Your assignment - Print only the lines from the one with "Task: Tap the small author avatar shield" through the end of the data, exactly, and please omit pictures.
(Data supplied)
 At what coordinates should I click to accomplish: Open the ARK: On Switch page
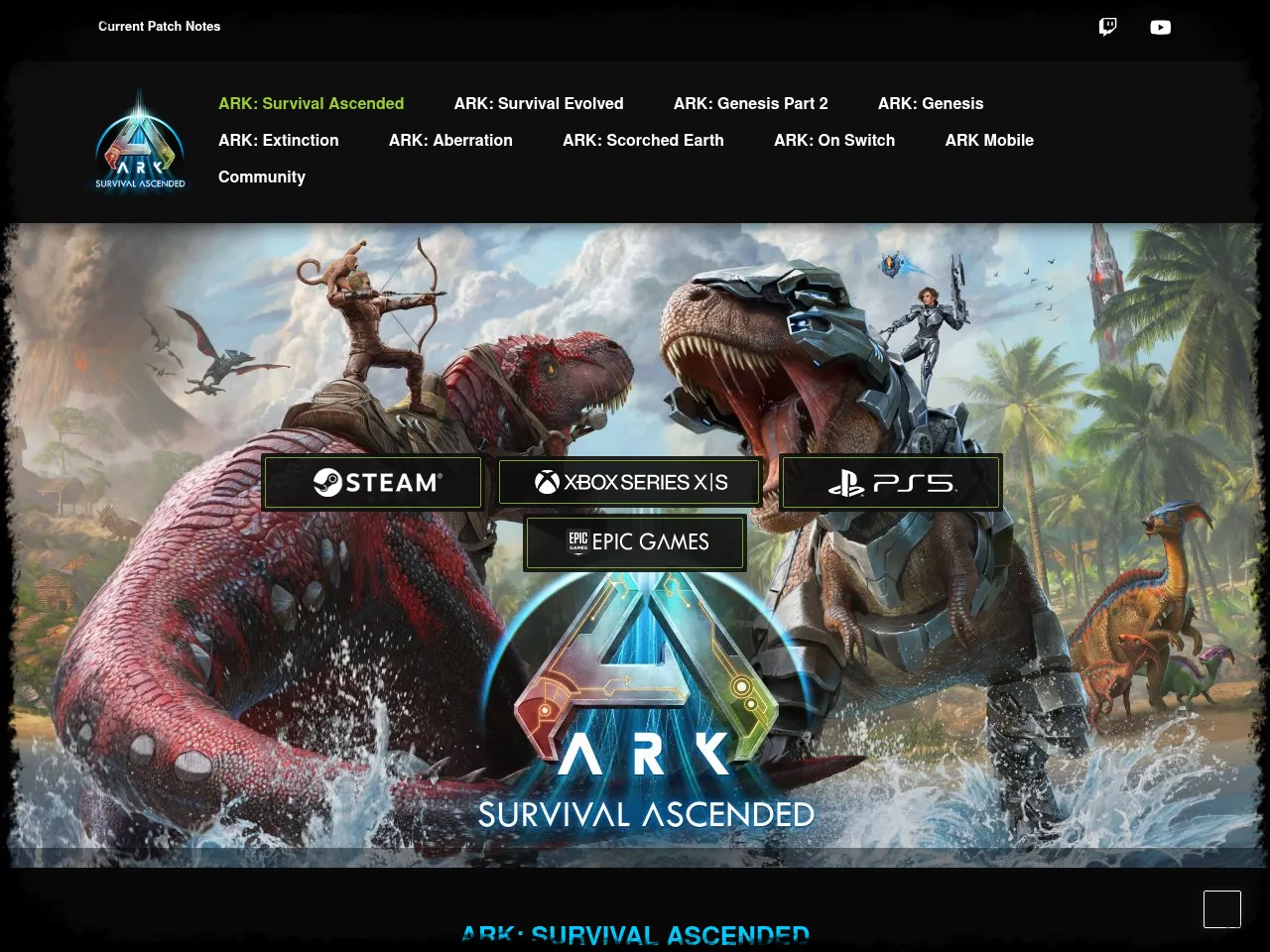coord(834,140)
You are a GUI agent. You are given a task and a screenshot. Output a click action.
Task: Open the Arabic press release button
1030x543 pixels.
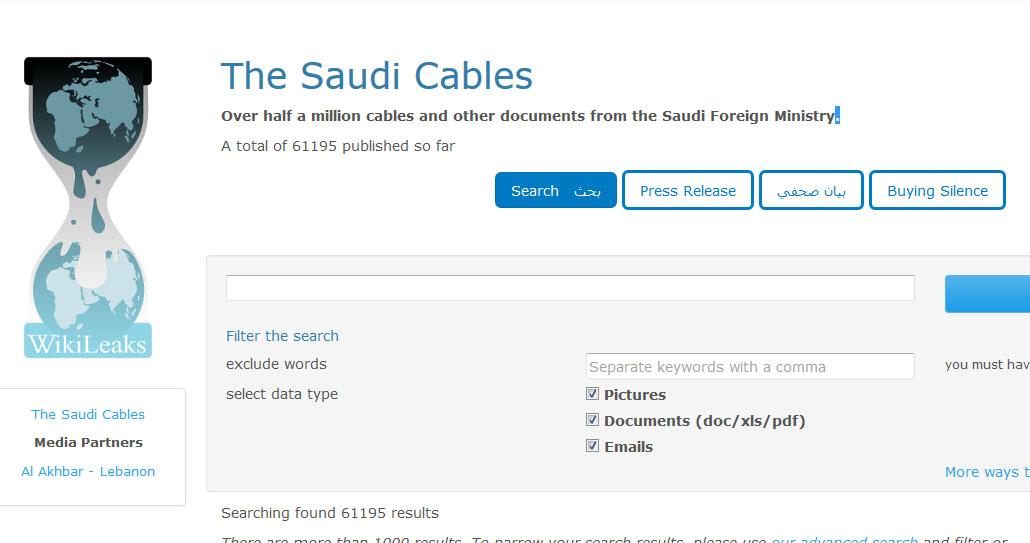point(811,190)
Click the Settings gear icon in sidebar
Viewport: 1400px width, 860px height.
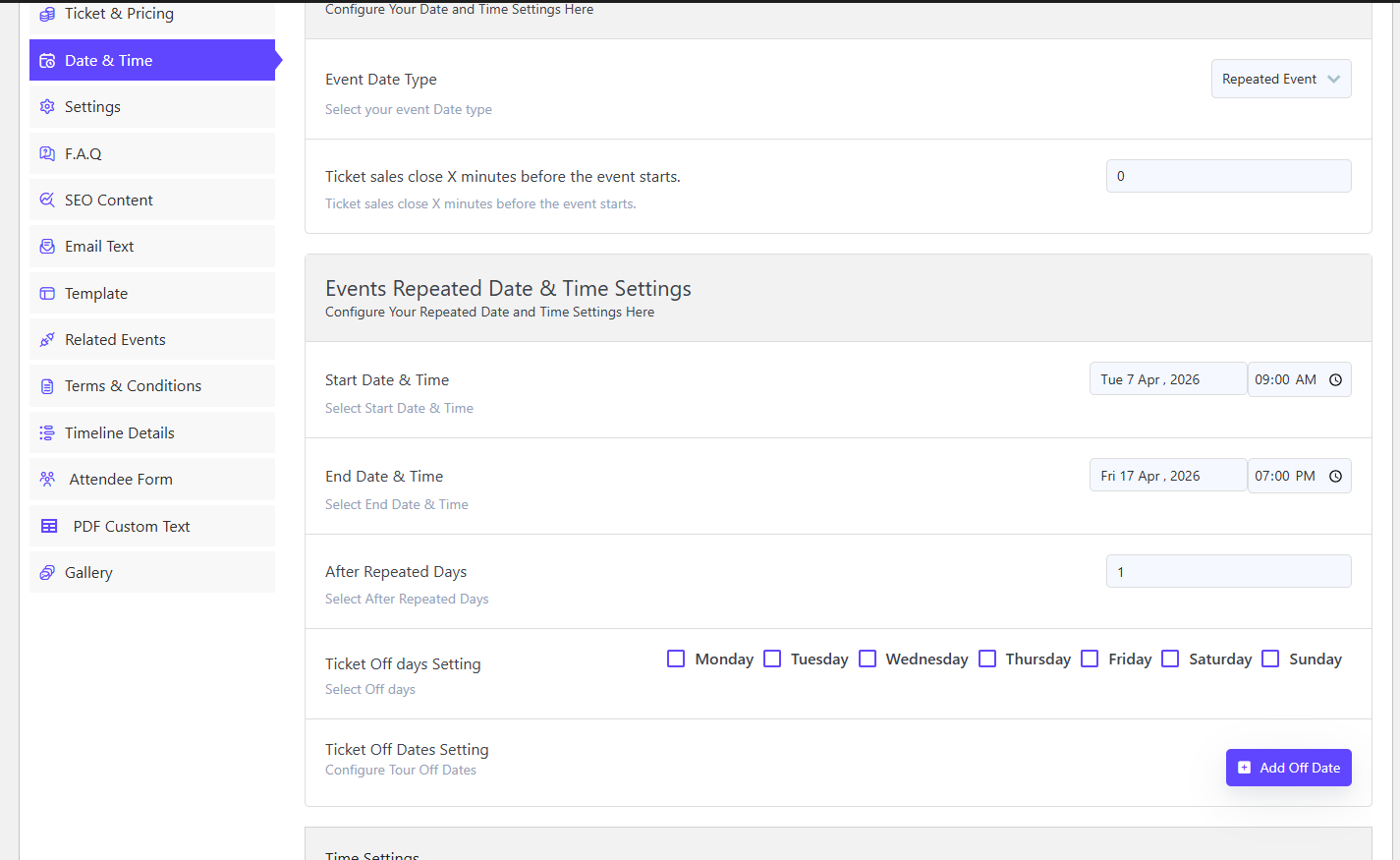(x=47, y=107)
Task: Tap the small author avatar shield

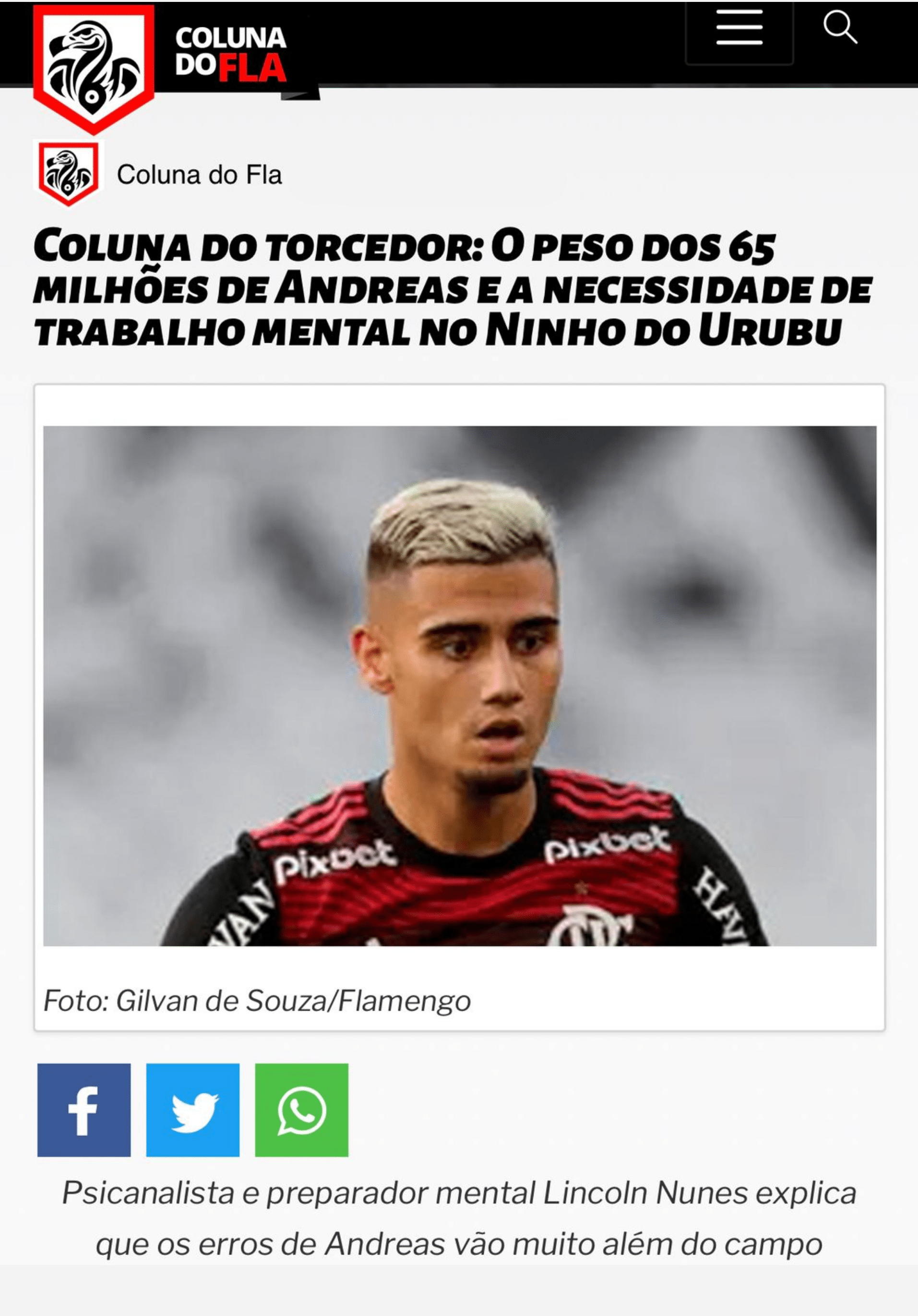Action: tap(68, 174)
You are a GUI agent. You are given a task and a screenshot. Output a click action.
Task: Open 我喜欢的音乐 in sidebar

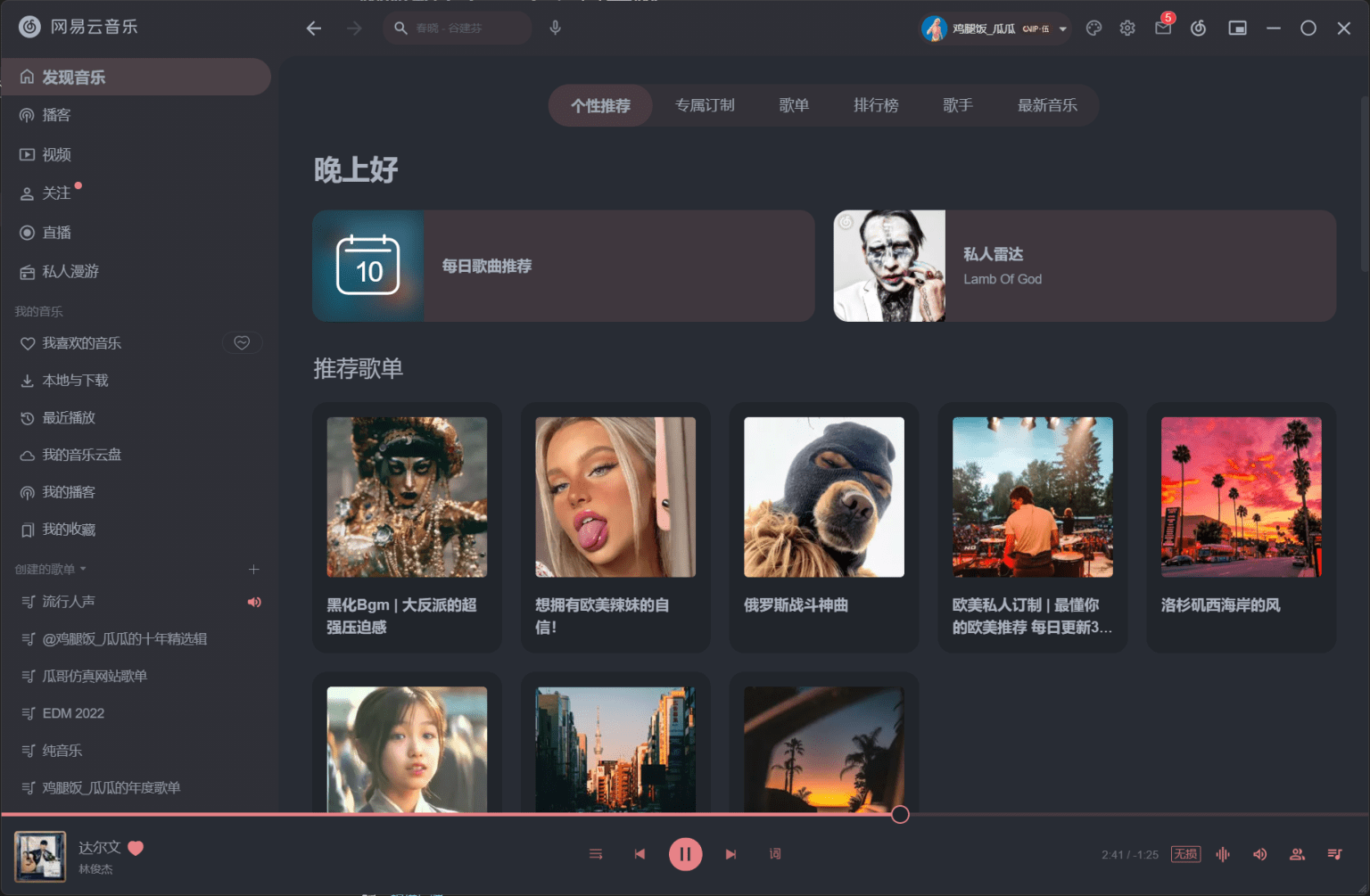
(End Data supplied)
Task answer -
Task: Tap the small author avatar shield

Action: tap(68, 174)
You are a GUI agent. You are given a task and a screenshot. Output a click action.
Task: Open 我喜欢的音乐 in sidebar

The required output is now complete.